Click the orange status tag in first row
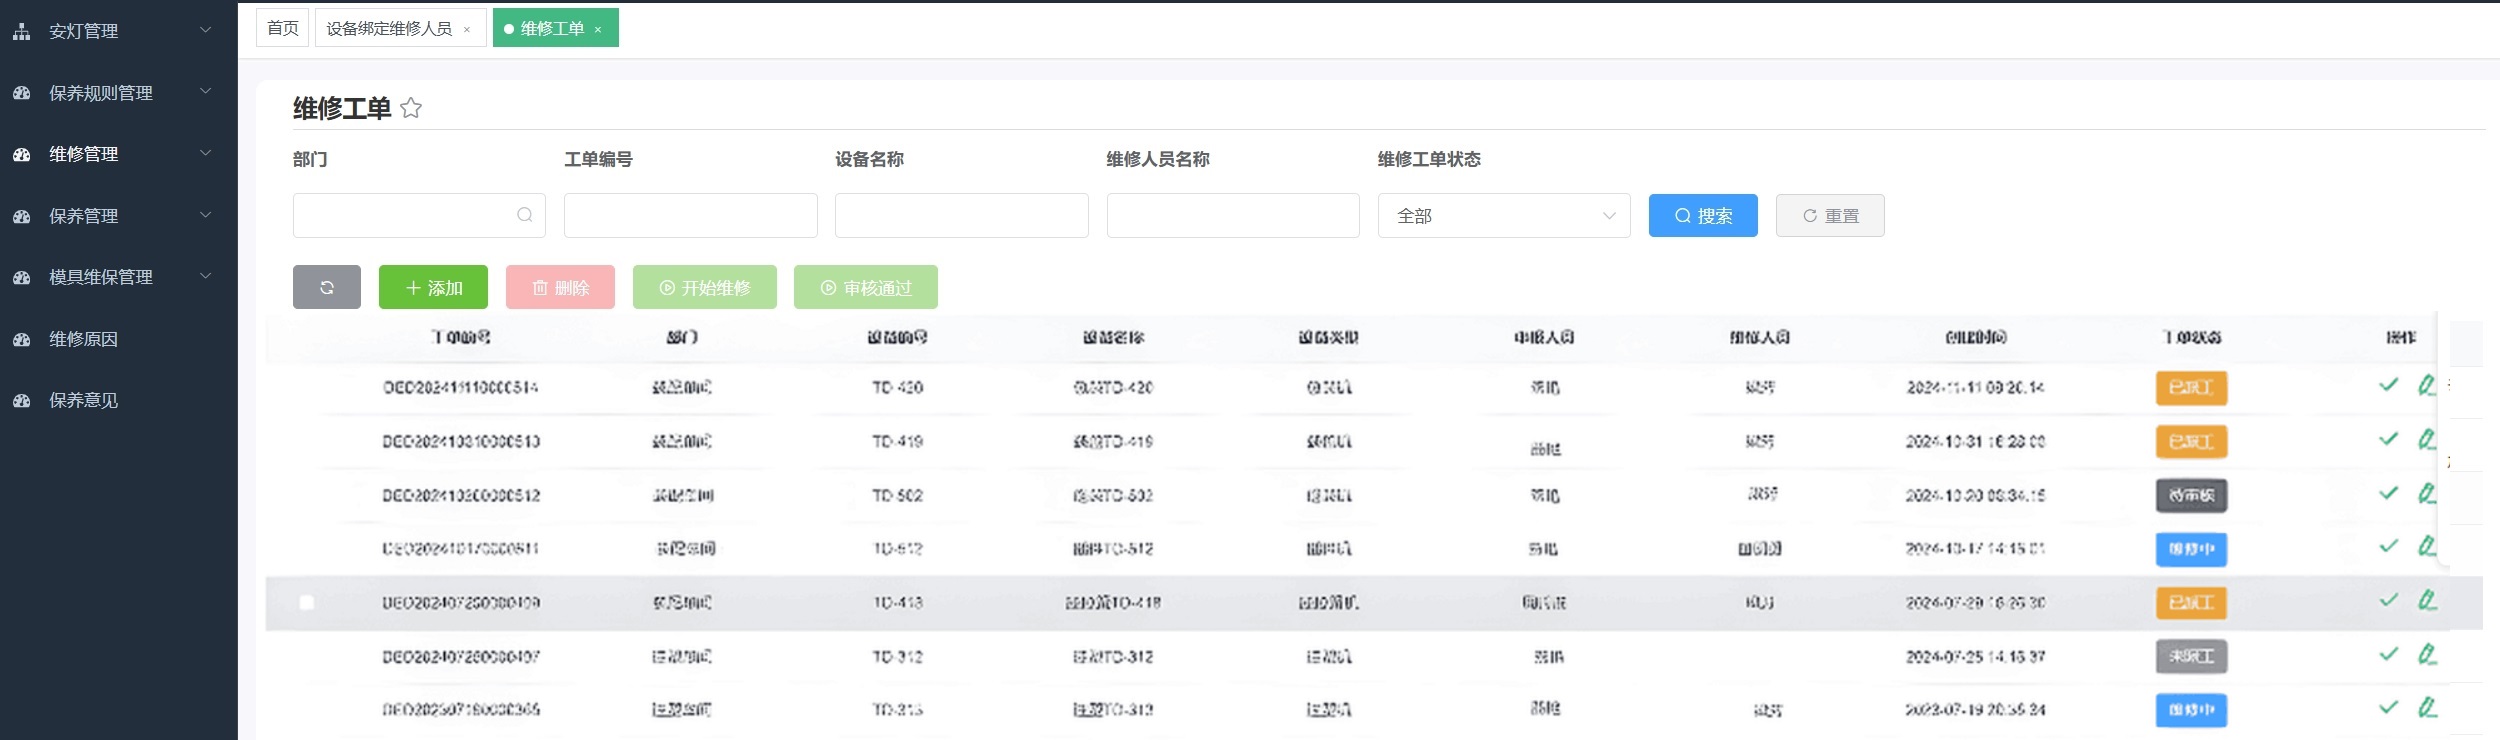This screenshot has width=2500, height=740. [2190, 388]
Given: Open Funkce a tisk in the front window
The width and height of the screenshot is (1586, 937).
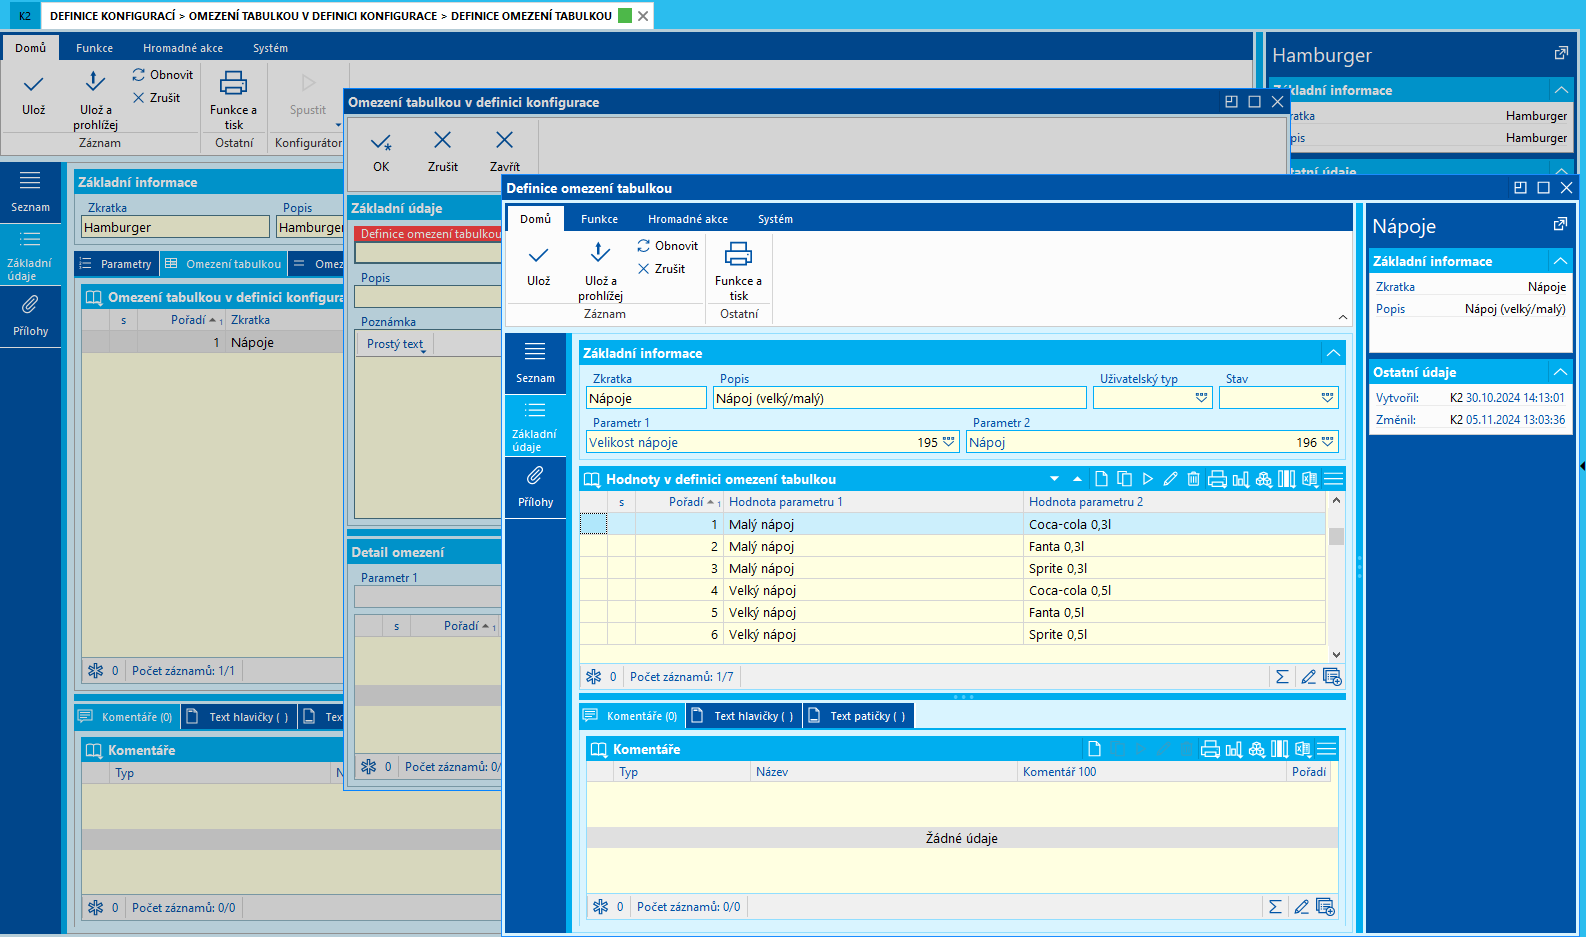Looking at the screenshot, I should (738, 256).
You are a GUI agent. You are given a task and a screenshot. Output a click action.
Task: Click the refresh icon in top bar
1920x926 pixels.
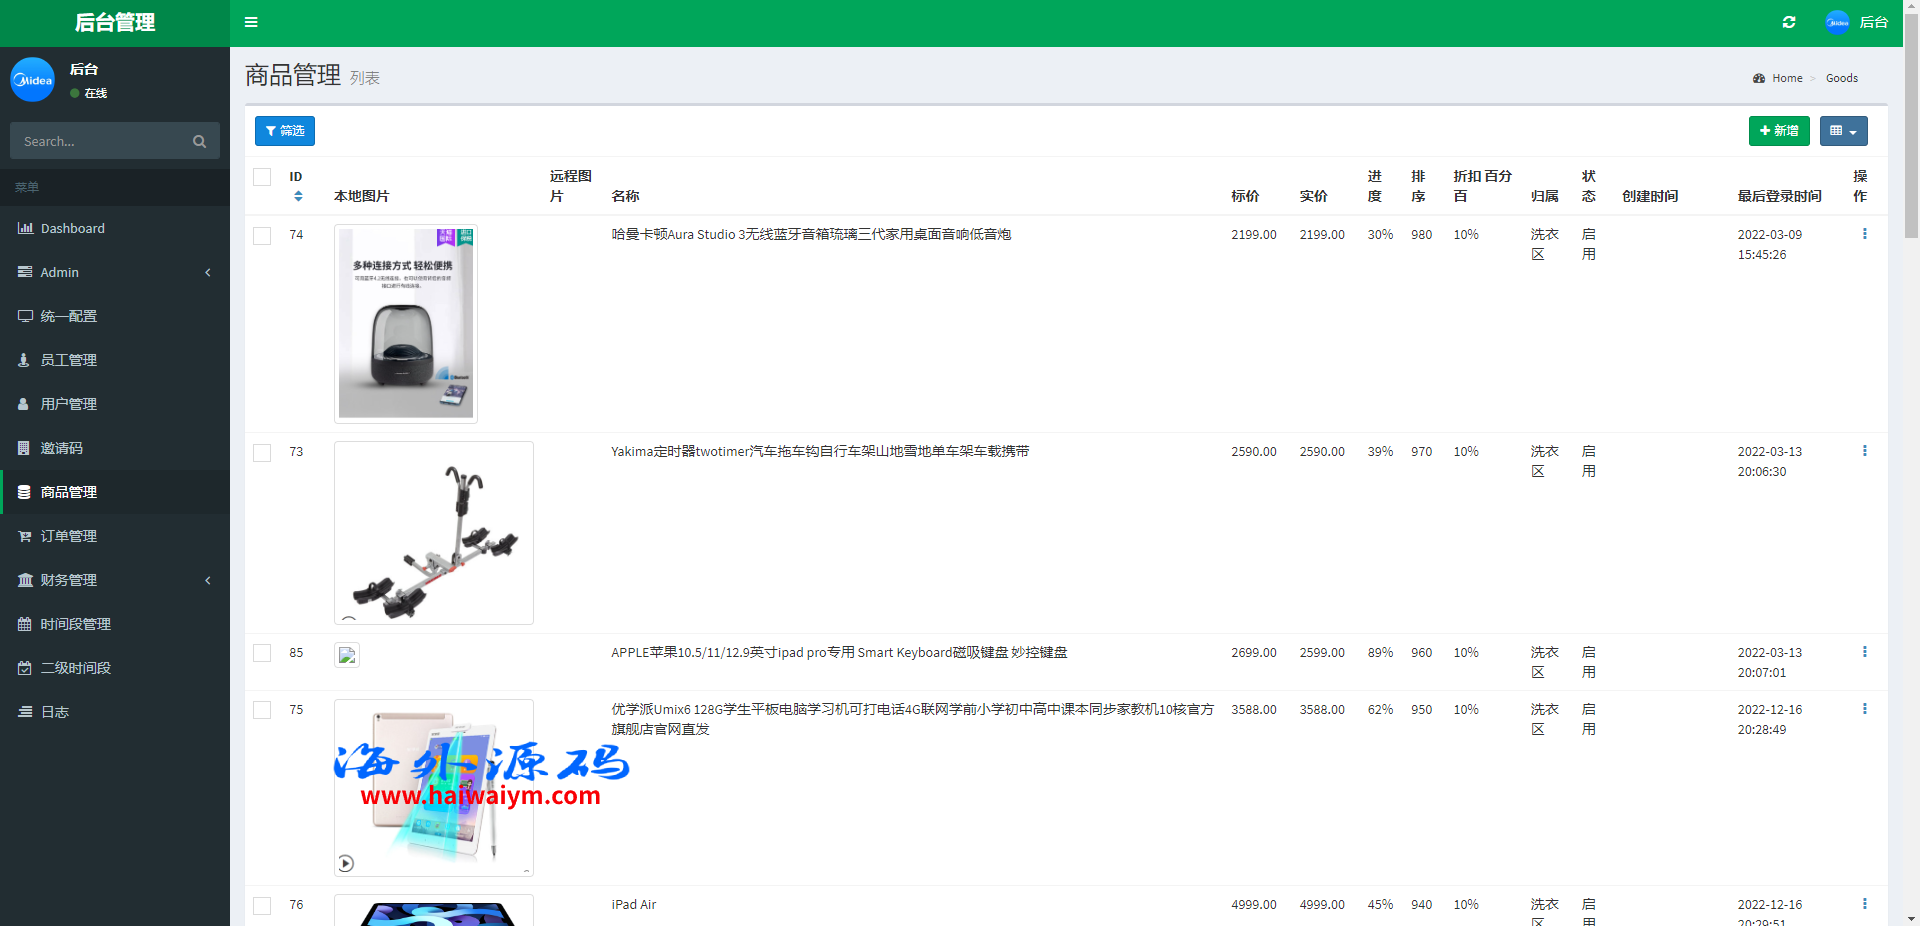1789,22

### TASK DESCRIPTION
Each line of the material needs to be given again exactly, without any of its pictures.

### TASK OUTPUT
Click the orange status tag in first row
This screenshot has width=2500, height=740. [2190, 388]
Given: Open Funkce a tisk in the front window
The width and height of the screenshot is (1586, 937).
Looking at the screenshot, I should (738, 256).
You are a GUI agent. You are given a task and a screenshot. Output a click action.
Task: Click the refresh icon in top bar
1920x926 pixels.
1789,22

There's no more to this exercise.